Passage provided >>
┏━━

It doesn’t take a genius to figure out that hospitals could dramatically reduce the hundreds of thousands of deaths and injuries they unintentionally cause patients ever year, but it may take a genius to coax change out of ossified organizations. As for getting hospitals to publicly disclose injuries and deaths the law says they must? That’s another story entirely.

On the good news front, The MacArthur Foundation has just honored Johns Hopkins’ Dr. Peter Pronovost with a “genius award,” the informal moniker for the go-and-do-smart-stuff prize given to MacArthur Fellows.

Pronovost, you may recall, is the critical care physician who came up with the idea of culling lengthy guidelines on error prevention in the ICU into a simple checklist of five precautionary steps. When tested in ICUs throughout Michigan, the result was to “change the culture of [the] institutions in the interest of reducing the risk of medical errors and hospital-acquired infections,” the foundation noted. “Pronovost’s checklist intervention yielded a significant and sizeable decrease in rates of infection and is currently being replicated by hospitals across the U.S. and Europe.”

While the achievement itself is good news, there are other reasons to cheer. To begin with, this is the first time that patient safety and quality improvement work has received the kind of high-prestige recognition that usually goes to traditional medical achievements. (The foundation honored those, as well.) The MacArthur grant is undoubtedly linked to last December’s profile of Pronovost in The New Yorker by fellow physician and quality improvement advocate Dr. Atul Gawande. The second piece of good news is that Pronovost is relatively young (43), which both inspires his peers and helps institutionalize this work. Lastly, the award will help Pronovost attract future funding for his continuing efforts.

Out of the spotlight, however, cultural change remains slow. The Philadelphia Inquirer’s Josh Goldstein, an old-school investigative reporter, reports that hospitals in Pennsylvania and New Jersey are not always complying with laws requiring them to tell state agencies about mistakes and serious complications, thereby “undermining efforts to improve patient safety.”

In New Jersey, for instance, five of the state’s 80 hospitals failed to report a single preventable mistake last year. In Pennsylvania, some facilities didn’t report any serious events or even the near misses that might have harmed patients.

┗━━

Dataset extract >>
┏━━

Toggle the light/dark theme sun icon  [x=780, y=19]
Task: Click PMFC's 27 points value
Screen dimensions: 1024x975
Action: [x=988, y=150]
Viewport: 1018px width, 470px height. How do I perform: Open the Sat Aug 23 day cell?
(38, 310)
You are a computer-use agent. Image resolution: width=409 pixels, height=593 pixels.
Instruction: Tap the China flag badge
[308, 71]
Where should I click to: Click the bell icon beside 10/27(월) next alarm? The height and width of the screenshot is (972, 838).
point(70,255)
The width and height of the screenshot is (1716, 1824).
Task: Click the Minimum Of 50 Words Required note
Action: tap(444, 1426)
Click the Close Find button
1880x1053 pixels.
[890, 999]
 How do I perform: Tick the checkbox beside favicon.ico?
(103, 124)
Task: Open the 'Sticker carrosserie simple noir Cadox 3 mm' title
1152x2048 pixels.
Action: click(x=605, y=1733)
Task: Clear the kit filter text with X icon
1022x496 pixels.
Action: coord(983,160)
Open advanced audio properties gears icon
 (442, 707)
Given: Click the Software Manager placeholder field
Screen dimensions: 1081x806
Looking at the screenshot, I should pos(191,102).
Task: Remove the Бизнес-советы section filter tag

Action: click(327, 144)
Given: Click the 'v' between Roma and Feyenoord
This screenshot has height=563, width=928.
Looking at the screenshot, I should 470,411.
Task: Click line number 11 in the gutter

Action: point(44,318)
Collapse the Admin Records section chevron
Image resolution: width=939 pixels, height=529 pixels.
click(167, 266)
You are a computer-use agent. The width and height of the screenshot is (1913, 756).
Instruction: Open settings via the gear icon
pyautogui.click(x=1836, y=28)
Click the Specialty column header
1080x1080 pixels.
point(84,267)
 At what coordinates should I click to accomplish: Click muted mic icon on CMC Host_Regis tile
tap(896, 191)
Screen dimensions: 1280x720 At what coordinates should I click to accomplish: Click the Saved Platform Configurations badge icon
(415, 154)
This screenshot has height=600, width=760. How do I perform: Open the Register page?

┗━━

Task instructions >>
A – Decide whether each statement below agrees with the passage on hospital patient safety above. Answer yes or no for each, and quote the words of the passage that decide it. (i) Pronovost's checklist consists of five precautionary steps. (ii) Pronovost is 43 years old. (iii) Ten of New Jersey's 80 hospitals failed to report a single preventable mistake last year.
B – Reproduce the part of the passage on hospital patient safety between "It doesn’t take" and "another story entirely.", inclusive.

Response list >>
A –
(i) Yes: "a simple checklist of five precautionary steps"
(ii) Yes: "Pronovost is relatively young (43)"
(iii) No: "five of the state’s 80 hospitals failed to report a single preventable mistake last year"

B –
It doesn’t take a genius to figure out that hospitals could dramatically reduce the hundreds of thousands of deaths and injuries they unintentionally cause patients ever year, but it may take a genius to coax change out of ossified organizations. As for getting hospitals to publicly disclose injuries and deaths the law says they must? That’s another story entirely.